Research projects Development of air and space vehicles
STUNNING is aimed at the development of a multifunctional and integrated fuselage made from thermoplastic composite material for large, short to mid range aircraft. The STUNNING fuselage will lead to considerable weight reduction, with the corresponding decrease in CO2 and NOx emissions. The production and assembly costs will also be reduced, and manufacturing technology will be developed for the high volumes needed. STUNNING is essential for the competitiveness of the Dutch aviation industry and suppliers.
Goal 2022: The research will concentrate on bonding technology for thermoplastics, additive manufacturing technology, thermoplastic panels, laser-based fibre replacement and data transfer between spaces separated by composite panels.
Project: Support to Future CROR and UHBR Propulsion System Maturation - PropMat
The goal of PropMat is to bring Ultra High Bypass Ratio (UHBR) propulsion to a higher TRL (Technology Readiness Level).

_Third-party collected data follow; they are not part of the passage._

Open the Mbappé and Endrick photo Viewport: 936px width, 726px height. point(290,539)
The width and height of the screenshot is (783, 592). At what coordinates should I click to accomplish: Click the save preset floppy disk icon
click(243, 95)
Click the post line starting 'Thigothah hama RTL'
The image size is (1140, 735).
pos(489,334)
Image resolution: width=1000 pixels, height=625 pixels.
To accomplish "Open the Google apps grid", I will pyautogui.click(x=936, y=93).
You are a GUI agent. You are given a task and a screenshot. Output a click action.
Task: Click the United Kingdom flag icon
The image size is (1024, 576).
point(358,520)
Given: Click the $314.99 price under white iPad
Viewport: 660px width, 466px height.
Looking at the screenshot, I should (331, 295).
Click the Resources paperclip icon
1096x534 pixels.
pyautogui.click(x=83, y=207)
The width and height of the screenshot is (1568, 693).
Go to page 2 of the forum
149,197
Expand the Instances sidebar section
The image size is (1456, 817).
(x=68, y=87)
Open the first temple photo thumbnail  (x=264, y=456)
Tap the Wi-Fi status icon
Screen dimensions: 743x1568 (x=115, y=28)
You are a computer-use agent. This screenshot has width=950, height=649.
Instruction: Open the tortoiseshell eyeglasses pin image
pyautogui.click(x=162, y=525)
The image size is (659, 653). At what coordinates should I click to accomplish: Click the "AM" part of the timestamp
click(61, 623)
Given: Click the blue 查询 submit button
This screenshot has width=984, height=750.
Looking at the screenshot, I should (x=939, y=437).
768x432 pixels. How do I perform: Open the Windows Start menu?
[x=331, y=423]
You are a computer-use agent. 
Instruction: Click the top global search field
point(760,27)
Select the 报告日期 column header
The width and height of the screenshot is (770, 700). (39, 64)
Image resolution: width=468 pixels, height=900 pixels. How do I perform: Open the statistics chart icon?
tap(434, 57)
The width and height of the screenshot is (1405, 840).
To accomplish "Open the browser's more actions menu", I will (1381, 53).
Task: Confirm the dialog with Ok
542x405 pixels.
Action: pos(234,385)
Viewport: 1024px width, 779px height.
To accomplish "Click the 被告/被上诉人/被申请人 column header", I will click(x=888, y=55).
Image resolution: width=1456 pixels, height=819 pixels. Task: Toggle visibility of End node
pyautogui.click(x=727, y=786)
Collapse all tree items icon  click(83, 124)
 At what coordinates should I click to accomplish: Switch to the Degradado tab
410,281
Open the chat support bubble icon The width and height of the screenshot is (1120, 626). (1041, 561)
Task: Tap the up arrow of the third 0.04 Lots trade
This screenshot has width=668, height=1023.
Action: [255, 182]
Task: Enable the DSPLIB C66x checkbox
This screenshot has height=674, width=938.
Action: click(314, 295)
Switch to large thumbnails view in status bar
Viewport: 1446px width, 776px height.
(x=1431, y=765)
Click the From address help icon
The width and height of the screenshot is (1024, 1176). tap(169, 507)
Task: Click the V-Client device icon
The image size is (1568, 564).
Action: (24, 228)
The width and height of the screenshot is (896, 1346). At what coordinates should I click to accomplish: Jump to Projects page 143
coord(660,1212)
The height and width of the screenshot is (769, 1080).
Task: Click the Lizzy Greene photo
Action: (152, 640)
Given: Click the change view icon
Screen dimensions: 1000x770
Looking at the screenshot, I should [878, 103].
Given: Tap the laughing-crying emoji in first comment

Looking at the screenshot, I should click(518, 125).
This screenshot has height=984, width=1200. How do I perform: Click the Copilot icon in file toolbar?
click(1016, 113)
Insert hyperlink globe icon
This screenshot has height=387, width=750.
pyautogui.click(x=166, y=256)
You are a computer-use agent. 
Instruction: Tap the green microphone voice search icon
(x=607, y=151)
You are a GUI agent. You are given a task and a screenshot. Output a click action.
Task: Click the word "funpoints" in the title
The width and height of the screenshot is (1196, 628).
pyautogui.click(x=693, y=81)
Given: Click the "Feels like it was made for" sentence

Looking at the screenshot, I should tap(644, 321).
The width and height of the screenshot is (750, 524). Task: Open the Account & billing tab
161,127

The aeroacoustic behaviour of integrated UHBR engine designs is being investigated at the aircraft level. For the wind tunnel testing of (installed) UHBR engines, new measurement methods are being explored, including new tools, instrumentation and the integration of these, and data analysis methods. The goal is to more accurately measure the aerodynamic and acoustic behaviour of the engines during the wind tunnel test, as well as all kinds of factors that influence this behaviour in the wind tunnel. With this, the behaviour of engine designs at the aircraft level can more reliably be predicted.
Goal 2022: The effect of a disruption to the inflow of air in a UHBR engine will be investigated. This kind of disruption can arise if the engine is installed in or near to the boundary layer of an aircraft component (BLI). This can lead to a reduction in the air resistance of that component, which in turn results in fuel saving – provided that the effects of the disruption to the engine air inflow remain limited. The effects will be investigated via flow calculations. Work will also be done to prepare a wind tunnel test for a UHBR engine, for the purpose of realism and test safety. The air flow through the design of the wind tunnel model will be calculated and evaluated. The loads on the fan blades will also be calculated. The internal construction of the instrumented fan blade will subsequently be modelled and further detailed, and the behaviour of the fan blades analysed in diverse wind tunnel conditions.
This project is dedicated to the sustainability and greening of aviation. Various aspects are being explored that can contribute towards this. The two main themes are: reducing mass in aircraft constructions and increasing the aerodynamic efficiency of aircraft.
Goal 2022: further development of welding processes for thermoplastic materials UD, LMPAEK and woven PPS. In the area of in-situ monitoring of the induction welding process, the potential use of optical fibres will be explored. Support will also be provided in designing a component to be made (by one of the other project partners) from recycled thermoplastics.